8/25~9/16までの間、グランツールの一つブエルタ・ア・エスパーニャVuelta a España)のコース紹介記事を毎日更新しています。
前日のレースの簡単な振り返りも行うので、レースを見逃した人はもちろん、レースを見た人もおさらいとしてご覧ください。

大会公式Twitterアカウント(@lavuelta)や公式アプリも要チェックです!

La Vuelta 2017, presented by ŠKODA

La Vuelta 2017, presented by ŠKODA

第13ステージを振り返り!

山頂フィニッシュ3連戦初日の第13ステージを振り返りましょう!

【Vuelta a España 2018】ETAPA13

第13ステージ:レース展開

スタート直後からアタック合戦が繰り広げられ、集団は縦に伸びました。
きょうの逃げ集団は32人と今大会最多で、Astana、Groupama-FDJ、Mitchelton-SCOTT、EF Education First-Drapac、Lotto NL Jumboの5チーム以外は逃げ集団に選手を送り込んでいます。
なかには総合29位(14分50秒遅れ)のバウケ・モレマ(NED/TREK-Segafread)や総合39位(19分35秒遅れ)のイルヌール・ザカリン(RUS/KATUSHA ALPECIN)の姿も。
Lotto Soudalは8選手中5人を逃げ集団に送り込んでいます。

マイヨ・ロホを着るヘスス・エラダ(ESP)を擁するCOFIDISが牽くメイン集団とその前方の大集団のタイム差は1時間で約4分差に。
先頭集団は最初の1時間を44.8km/hの速さで通過しました。

両集団のタイム差はますます開き、最大で9分30秒以上に。
逃げ集団で総合最上位(7分04秒遅れの20位)のベンジャミン・キング(USA/Dimension Data)が暫定マイヨ・ロホです。

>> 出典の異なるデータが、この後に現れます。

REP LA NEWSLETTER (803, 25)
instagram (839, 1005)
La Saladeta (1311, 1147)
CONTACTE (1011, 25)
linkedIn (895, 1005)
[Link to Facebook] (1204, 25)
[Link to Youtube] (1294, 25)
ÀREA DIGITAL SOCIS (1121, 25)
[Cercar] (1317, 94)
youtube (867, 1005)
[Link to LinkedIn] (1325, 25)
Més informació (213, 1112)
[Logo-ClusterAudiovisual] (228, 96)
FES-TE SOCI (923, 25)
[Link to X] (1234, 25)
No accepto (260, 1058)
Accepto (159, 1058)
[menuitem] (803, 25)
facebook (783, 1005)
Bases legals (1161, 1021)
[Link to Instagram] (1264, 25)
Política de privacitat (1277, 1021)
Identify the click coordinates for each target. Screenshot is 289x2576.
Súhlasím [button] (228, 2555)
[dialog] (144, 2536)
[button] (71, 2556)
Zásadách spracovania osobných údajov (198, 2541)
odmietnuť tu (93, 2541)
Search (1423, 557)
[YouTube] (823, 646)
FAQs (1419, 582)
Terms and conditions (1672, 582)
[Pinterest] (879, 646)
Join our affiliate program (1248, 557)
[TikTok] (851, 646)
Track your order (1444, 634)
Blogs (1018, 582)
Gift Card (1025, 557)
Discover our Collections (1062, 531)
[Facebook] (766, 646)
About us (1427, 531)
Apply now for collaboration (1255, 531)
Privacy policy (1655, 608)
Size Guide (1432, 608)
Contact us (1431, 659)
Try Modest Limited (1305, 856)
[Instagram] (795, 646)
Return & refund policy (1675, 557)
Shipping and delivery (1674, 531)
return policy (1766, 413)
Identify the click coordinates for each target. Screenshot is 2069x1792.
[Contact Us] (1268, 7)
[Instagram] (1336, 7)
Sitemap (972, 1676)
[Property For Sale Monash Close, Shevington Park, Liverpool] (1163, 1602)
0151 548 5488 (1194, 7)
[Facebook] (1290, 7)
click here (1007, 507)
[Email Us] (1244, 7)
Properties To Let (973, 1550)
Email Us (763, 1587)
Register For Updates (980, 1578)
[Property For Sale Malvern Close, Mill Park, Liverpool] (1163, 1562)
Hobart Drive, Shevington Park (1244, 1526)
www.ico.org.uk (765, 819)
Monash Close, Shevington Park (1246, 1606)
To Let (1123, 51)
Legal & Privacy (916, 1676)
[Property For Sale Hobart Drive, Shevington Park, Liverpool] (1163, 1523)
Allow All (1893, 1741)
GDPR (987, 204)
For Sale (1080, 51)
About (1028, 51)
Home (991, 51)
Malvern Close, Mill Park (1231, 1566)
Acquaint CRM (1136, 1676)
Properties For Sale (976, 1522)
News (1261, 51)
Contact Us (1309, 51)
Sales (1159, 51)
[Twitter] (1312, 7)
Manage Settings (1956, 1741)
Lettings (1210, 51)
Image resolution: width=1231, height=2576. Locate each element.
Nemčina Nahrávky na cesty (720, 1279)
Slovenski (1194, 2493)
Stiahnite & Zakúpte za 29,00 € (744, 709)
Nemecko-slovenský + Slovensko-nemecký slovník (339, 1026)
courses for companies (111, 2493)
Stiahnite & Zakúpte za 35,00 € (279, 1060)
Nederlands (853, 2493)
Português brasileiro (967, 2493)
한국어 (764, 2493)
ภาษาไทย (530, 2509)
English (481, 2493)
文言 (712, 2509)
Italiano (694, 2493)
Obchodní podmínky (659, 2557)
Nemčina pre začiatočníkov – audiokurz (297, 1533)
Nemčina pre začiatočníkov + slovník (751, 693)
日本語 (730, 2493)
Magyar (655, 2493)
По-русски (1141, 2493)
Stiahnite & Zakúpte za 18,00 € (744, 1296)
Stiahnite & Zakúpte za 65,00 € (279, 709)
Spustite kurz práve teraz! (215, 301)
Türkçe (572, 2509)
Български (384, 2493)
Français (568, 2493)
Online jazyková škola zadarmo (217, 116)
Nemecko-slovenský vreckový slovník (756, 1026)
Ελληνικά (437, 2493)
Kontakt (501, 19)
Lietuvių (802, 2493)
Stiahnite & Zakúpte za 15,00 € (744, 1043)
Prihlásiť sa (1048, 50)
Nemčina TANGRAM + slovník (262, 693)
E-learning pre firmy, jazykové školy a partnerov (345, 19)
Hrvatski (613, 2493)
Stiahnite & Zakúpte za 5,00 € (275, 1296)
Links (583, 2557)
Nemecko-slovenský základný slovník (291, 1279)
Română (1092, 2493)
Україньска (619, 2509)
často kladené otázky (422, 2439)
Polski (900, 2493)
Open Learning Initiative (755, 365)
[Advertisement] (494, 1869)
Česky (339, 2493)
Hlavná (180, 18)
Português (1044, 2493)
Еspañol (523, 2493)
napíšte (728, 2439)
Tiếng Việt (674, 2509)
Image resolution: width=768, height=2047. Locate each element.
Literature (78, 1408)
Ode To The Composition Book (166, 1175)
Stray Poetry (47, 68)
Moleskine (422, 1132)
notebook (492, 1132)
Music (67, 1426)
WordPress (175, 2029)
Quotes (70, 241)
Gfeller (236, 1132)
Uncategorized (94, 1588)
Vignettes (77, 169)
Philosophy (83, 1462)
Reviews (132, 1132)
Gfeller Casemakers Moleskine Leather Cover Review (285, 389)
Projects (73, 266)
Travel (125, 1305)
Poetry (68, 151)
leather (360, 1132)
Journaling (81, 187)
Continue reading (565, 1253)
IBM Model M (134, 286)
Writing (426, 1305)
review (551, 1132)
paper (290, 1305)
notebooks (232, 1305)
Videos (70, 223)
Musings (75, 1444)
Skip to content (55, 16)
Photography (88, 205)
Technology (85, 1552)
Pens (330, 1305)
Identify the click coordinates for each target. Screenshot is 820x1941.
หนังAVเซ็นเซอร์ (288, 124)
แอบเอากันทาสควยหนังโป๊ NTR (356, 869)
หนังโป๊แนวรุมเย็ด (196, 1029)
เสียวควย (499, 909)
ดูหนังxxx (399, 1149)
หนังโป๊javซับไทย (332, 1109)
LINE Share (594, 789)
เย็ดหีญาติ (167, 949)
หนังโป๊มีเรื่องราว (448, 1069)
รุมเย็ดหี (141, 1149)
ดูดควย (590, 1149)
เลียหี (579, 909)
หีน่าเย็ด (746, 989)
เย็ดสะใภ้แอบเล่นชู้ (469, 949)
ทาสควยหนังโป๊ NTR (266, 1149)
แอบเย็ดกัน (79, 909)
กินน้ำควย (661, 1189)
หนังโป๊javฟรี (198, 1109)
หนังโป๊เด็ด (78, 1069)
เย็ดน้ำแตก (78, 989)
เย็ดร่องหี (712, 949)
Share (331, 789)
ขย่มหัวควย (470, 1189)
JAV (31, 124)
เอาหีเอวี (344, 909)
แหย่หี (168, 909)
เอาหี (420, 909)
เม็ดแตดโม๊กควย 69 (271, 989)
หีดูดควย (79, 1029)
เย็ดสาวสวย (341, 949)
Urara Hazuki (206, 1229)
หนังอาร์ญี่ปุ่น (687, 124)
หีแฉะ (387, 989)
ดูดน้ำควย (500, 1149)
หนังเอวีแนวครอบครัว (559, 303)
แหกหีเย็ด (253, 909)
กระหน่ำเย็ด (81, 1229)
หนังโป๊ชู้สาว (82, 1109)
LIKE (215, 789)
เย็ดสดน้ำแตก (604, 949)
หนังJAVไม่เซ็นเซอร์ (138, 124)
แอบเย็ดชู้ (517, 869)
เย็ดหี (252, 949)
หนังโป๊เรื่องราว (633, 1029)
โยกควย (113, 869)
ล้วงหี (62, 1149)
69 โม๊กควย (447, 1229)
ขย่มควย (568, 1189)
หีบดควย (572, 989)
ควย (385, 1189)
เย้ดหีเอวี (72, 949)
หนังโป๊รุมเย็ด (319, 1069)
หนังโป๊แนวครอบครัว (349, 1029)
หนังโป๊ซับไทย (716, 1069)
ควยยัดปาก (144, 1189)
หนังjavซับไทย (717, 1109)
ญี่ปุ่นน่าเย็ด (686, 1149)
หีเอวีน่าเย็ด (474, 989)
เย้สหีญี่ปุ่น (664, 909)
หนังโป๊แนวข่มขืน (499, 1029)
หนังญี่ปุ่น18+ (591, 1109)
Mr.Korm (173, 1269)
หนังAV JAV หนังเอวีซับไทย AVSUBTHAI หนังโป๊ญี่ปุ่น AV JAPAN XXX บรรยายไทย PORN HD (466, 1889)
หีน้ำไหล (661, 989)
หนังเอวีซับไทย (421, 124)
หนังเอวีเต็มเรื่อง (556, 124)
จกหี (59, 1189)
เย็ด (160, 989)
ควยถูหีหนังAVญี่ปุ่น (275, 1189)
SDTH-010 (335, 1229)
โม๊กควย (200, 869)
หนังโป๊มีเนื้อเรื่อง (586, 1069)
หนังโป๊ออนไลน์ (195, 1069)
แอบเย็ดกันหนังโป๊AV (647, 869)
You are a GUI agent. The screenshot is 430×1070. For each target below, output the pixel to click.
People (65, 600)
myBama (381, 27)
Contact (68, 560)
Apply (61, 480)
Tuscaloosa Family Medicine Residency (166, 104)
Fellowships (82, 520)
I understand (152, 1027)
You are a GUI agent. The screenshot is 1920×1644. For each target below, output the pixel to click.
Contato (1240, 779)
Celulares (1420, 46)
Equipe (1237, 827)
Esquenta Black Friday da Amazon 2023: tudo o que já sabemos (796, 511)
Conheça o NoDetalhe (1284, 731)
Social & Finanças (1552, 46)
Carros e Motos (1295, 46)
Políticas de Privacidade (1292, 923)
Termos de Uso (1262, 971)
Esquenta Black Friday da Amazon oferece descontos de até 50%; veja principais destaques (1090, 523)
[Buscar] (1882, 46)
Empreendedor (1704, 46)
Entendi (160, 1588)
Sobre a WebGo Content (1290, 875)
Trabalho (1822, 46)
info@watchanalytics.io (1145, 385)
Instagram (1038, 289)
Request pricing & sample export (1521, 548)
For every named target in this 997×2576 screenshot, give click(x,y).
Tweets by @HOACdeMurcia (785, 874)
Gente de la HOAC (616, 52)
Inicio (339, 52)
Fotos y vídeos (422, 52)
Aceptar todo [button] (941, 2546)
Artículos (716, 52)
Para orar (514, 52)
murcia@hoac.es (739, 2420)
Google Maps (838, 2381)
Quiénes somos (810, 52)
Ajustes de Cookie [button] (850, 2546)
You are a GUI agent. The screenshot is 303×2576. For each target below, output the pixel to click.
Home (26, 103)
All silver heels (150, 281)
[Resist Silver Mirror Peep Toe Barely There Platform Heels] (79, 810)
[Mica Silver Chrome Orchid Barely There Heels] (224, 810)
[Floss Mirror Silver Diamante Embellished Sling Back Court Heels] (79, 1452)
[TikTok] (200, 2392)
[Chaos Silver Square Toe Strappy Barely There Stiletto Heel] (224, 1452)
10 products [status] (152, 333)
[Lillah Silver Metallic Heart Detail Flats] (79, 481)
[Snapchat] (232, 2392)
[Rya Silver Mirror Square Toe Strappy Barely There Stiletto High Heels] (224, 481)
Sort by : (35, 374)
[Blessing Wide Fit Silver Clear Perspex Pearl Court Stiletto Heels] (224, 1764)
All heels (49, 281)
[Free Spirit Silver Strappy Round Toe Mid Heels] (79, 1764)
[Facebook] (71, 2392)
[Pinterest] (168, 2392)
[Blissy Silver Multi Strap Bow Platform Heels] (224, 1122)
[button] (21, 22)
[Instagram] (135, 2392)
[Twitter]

Movistarが牽くメイン集団とのタイム差は1級山岳・プエルト・デ・タルナ(Puerto de Tarna)への上りが始まると一気に縮まり始めます。
その途中、山頂へ残り5kmのところで逃げ集団からトッシュ・ヴァンデルサンデ(BEL/Lotto Soudal)が遅れました。
プエルト・デ・タルナの山頂ではは6分前後まで縮まっています。

残り50kmを切ると、逃げ集団も縦長になって分断が見え始めるようになりました。
ラスト45kmを過ぎてからジャイ・ヒンドリー(AUS/Team Sunweb)とガリコイツ・ブラボ(ESP/Euskadi)の2人が逃げ集団から脱落。

残り35kmの逃げ集団で落車が発生。
ローレンス・デプルス(BEL/Quick-Step)やキングが巻き込まれました。
彼らはメイン集団に復帰しましたが、イマノル・エルビティ(EPS/Movistar)が逃げ集団から降り、メイン集団に合流。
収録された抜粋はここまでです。